Vanuit de wet zelf zijn er geen bijzondere eisen aan de opleiding die het opleidingsrecht moet invullen. Het soort opleiding wordt breed gedefinieerd. Het kan zowel gaan om formele, als om informele opleiding. Een interne of externe opleiding. In een klaslokaal of door een collega op de werkvloer. Ook e-learning is perfect mogelijk. De opleidingen die betrekking hebben “op de materies inzake het welzijnsbeleid” komen sowieso in aanmerking.
De desbetreffende opleidingen kunnen zowel binnen als buiten de gewone werktijden worden gevolgd. In het laatste geval geven de gevolgde opleidingsuren recht op de betaling van het normale loon, maar niet op eventueel overloon.
Het gaat om een opleidingsrecht voor de werknemer, geen verplichting. Er wordt zelfs vermeld dat het niet opnemen van opleidingsdagen nooit een motivering van ontslag kan zijn.
Het duidelijk is dat de werkgever voldoende kwalitatieve opleidingsmogelijkheden moet bieden, en de werknemer ook feitelijk de kans moet geven opleiding te volgen.

# OPDRACHTEN
A. Welk loon krijgt een werknemer volgens de tekst over het opleidingsrecht voor opleidingsuren die buiten de gewone werktijden vallen?
B. Zet de tekst over het opleidingsrecht voort na de laatste zin.
De gegevens hebben geen verband met de tekst over het opleidingsrecht.

# BRONFRAGMENT
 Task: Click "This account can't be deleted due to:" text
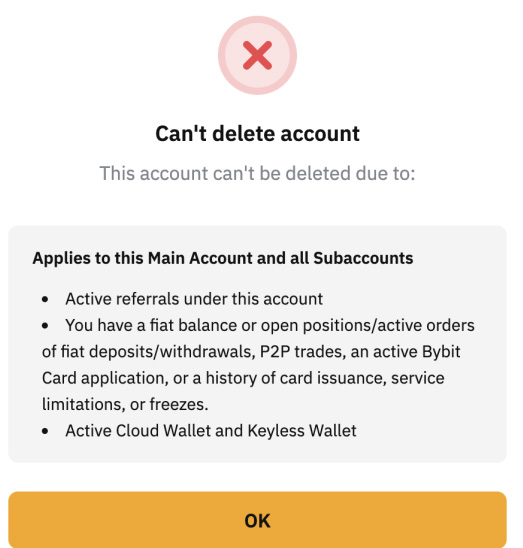click(257, 173)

# ANTWOORDEN
A. Het normale loon, maar geen eventueel overloon.

B.
In sommige situaties is er wel sprake van een opleidingsplicht van de werknemer. De werkgever kan oordelen dat een werknemer, in functie van zijn takenpakket, een opleiding moet volgen. In sommige settings zijn er ook verplichtingen van regelgevende en subsidiërende overheden, of van partners, …
Het saldo van niet-opgebruikte opleidingsdagen wordt op het einde van elk jaar overgedragen naar het daaropvolgende jaar, en wordt toegevoegd aan het opleidingskrediet van de werknemer in dat volgende jaar.
Het gemiddelde van 5 opleidingsdagen per jaar moet bereikt zijn over een periode van 5 jaar. Op die manier kunnen werknemers hun opleidingsdagen sparen voor momenten waarop die het meest nodig zijn.
Op het einde van de 5-jarige cyclus wordt de teller op nul gezet. Het aantal niet-opgebruikte dagen vervalt.
- Bij een ontslag door de werknemer en een ontslag wegens dringende reden is er geen recht om het resterende opleidingskrediet op te nemen (tenzij akkoord van de werkgever)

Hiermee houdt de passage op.